Acklam Wold Round Barrows
This Bronze Age Round Barrow cemetery was extensively documented in the 19th century when seventeen barrows were recorded and excavated by the Yorkshire Antiquarian Club during the middle of the century and then by J.R. Mortimer in the 1870’s.

All the barrows were found to contain either cremations or inhumations of men, women and children.
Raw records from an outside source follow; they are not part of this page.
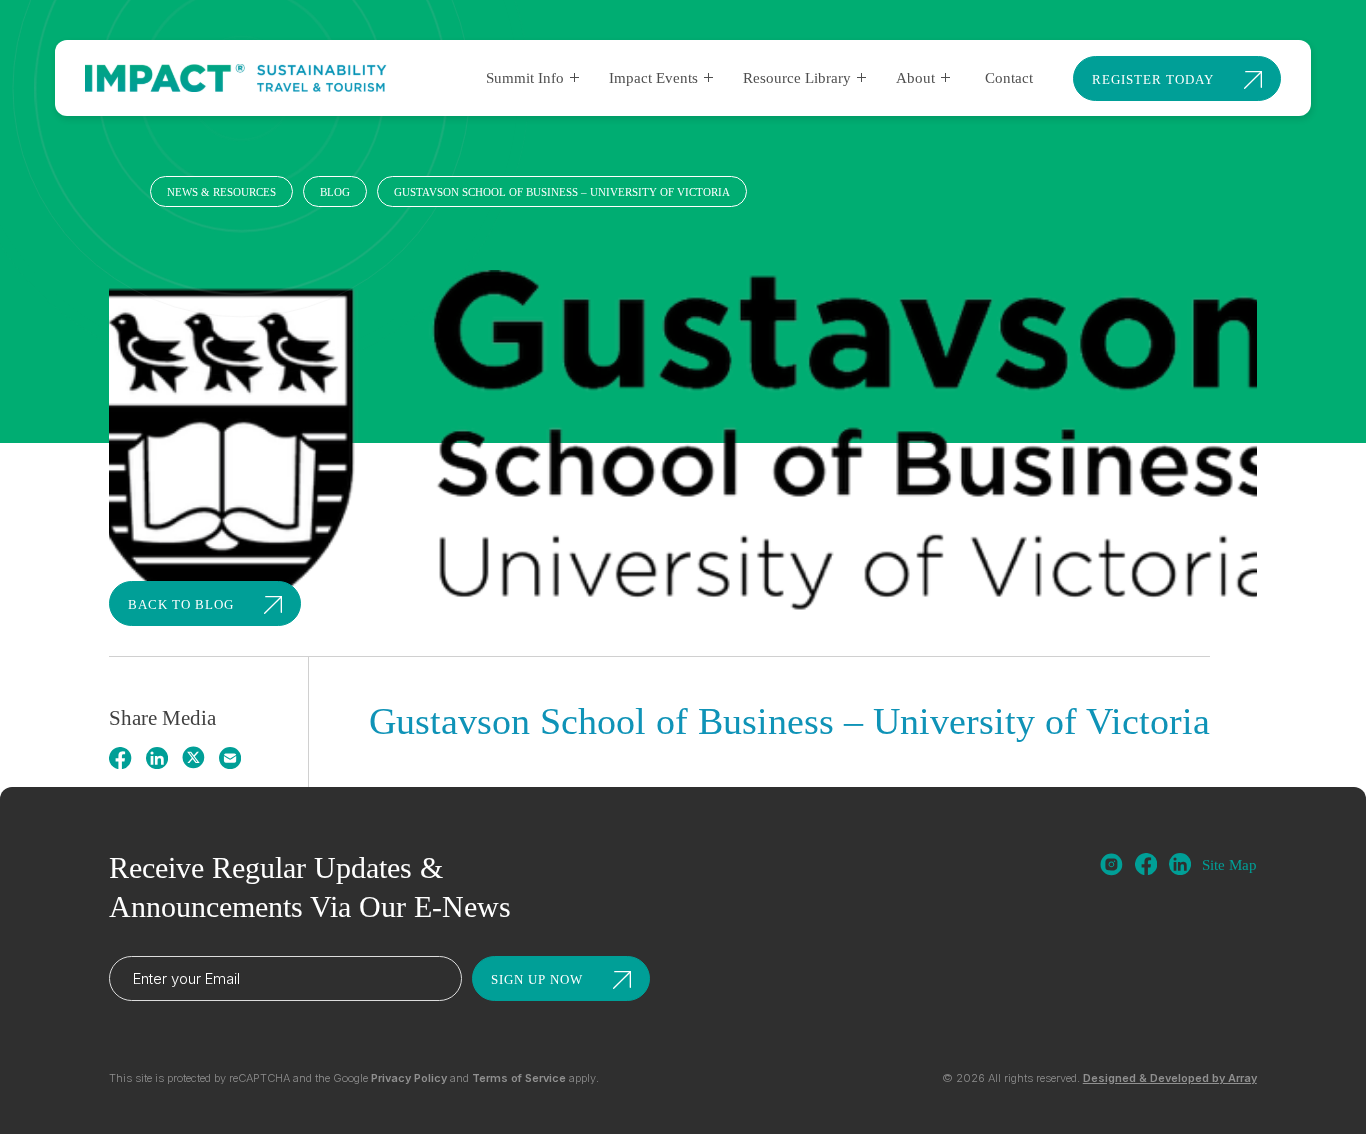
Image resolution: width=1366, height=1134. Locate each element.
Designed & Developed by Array (1170, 1078)
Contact (1009, 78)
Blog (335, 192)
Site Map (1229, 865)
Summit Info (525, 78)
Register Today (1153, 79)
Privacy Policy (409, 1078)
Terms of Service (519, 1078)
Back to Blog (181, 604)
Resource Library (797, 78)
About (915, 78)
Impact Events (653, 78)
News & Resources (221, 192)
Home (124, 191)
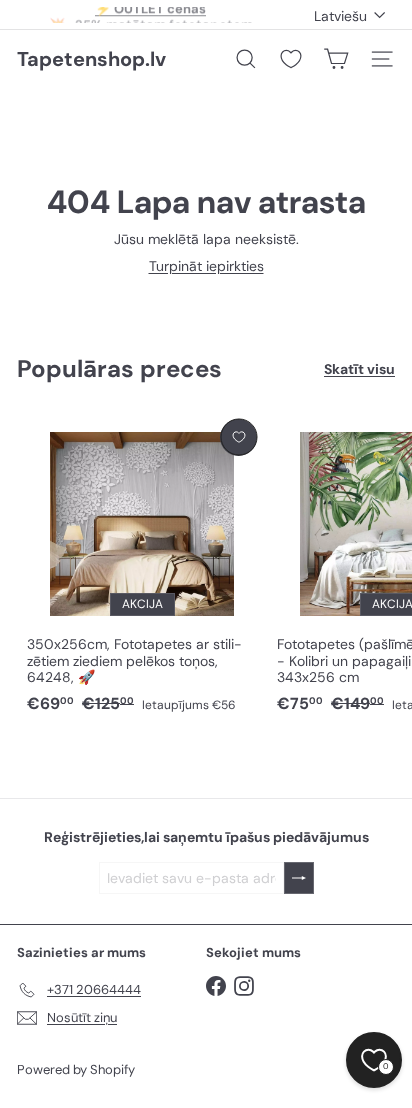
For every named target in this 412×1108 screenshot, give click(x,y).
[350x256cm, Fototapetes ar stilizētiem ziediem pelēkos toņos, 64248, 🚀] (142, 567)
Grave goods recovered during the excavations included an 18.5 centimetre white flint dagger, a 12.7 centimetre bronze dagger, beakers, jet buttons, amber buttons and a jet ring.

Sadly there is now little to see of the cemetery at Acklam Wold as most of the barrows have been ploughed away although there are two reasonably well preserved bowl barrows (photograph above) at roughly SE796623 behind some farm buildings at Highfield Farm. The one to the left is around 40 metres in diameter and about a metre and a half high and stands on the highest point of Acklam Wold while nearby the other barrow is about half the size and height and now has a triangulation pillar on top of it.
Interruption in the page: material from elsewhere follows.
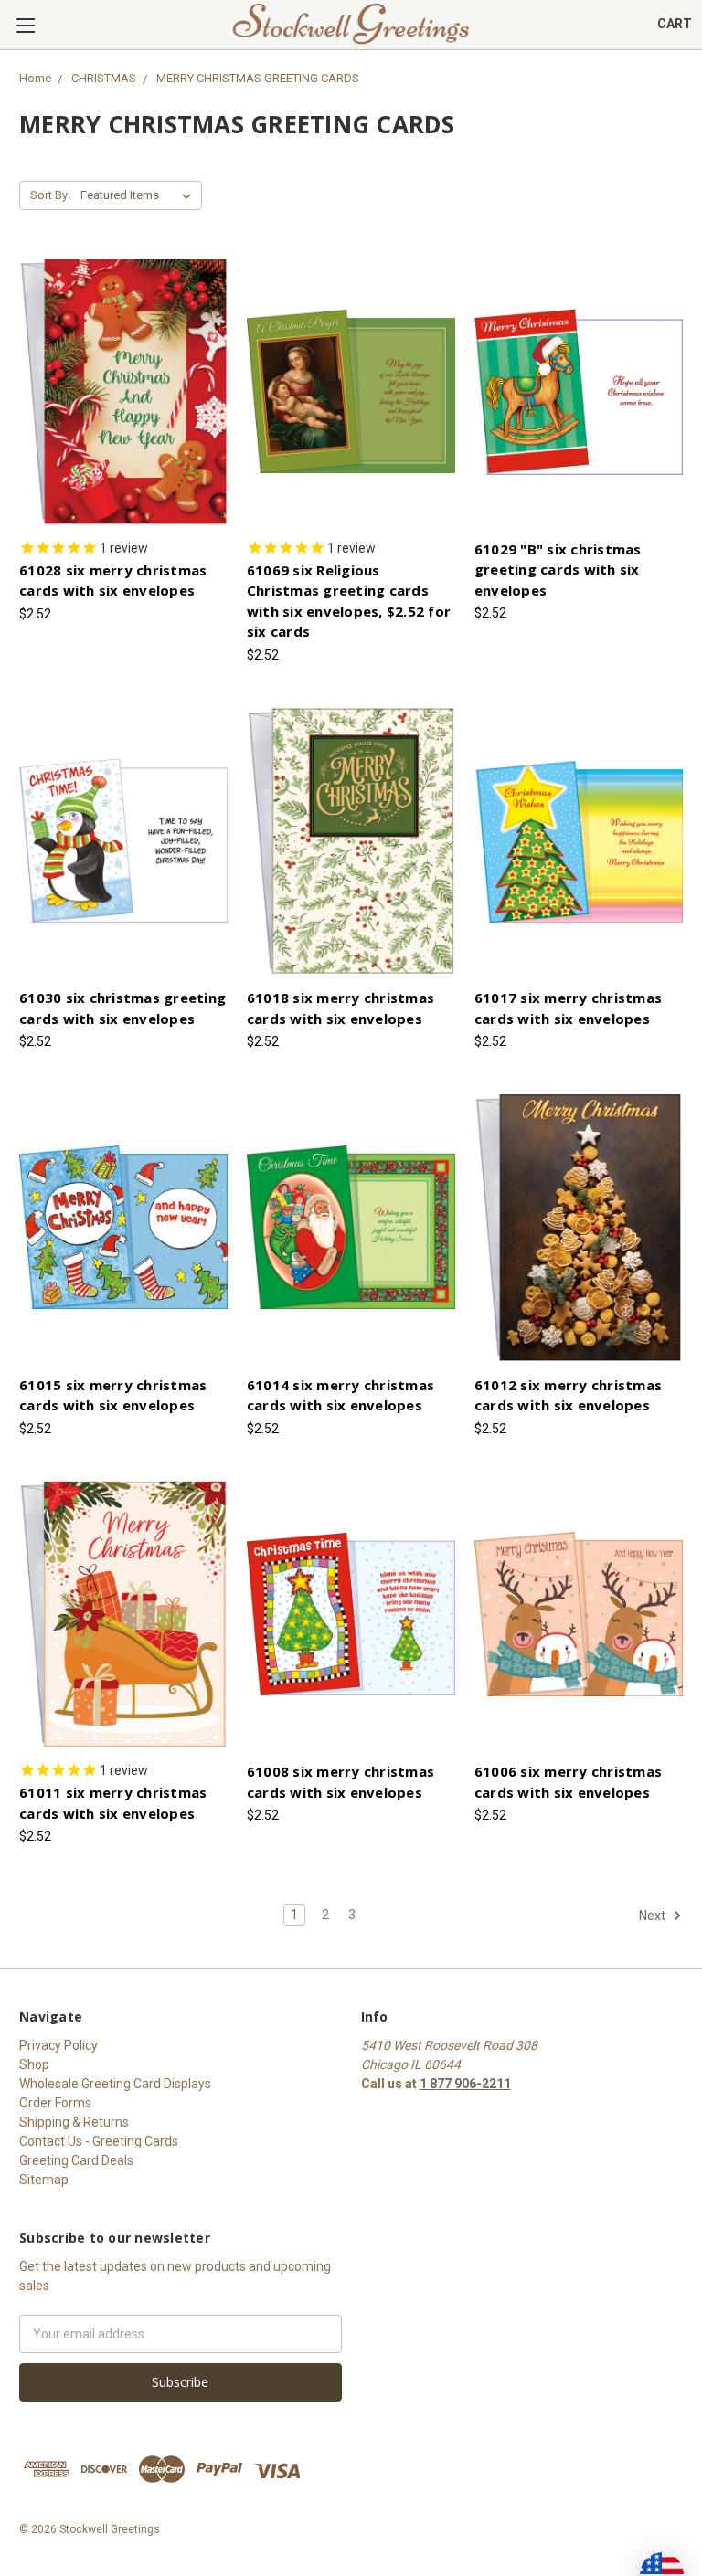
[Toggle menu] (25, 25)
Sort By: (50, 195)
Just a little further down the road towards Acklam there are some fantastic views as the land drops away to reveal Leavening Brow to the northwest and views to the Derwent in the west and it could be that these views may have been important in the choice of location for the barrow cemetery.
OS Map from 1855 showing thirteen of the barrows of the Acklam Wold group
OS Map from 1855 showing thirteen of the barrows of the Acklam Wold group. The barrows shown in the photograph are the pair to the upper left of centre below the spot-height of 750, one below the word 'Tumuli' the other covered by the small triangle - the symbol for a triangulation pillar.
Map reproduced with the permission of the National Library of Scotland.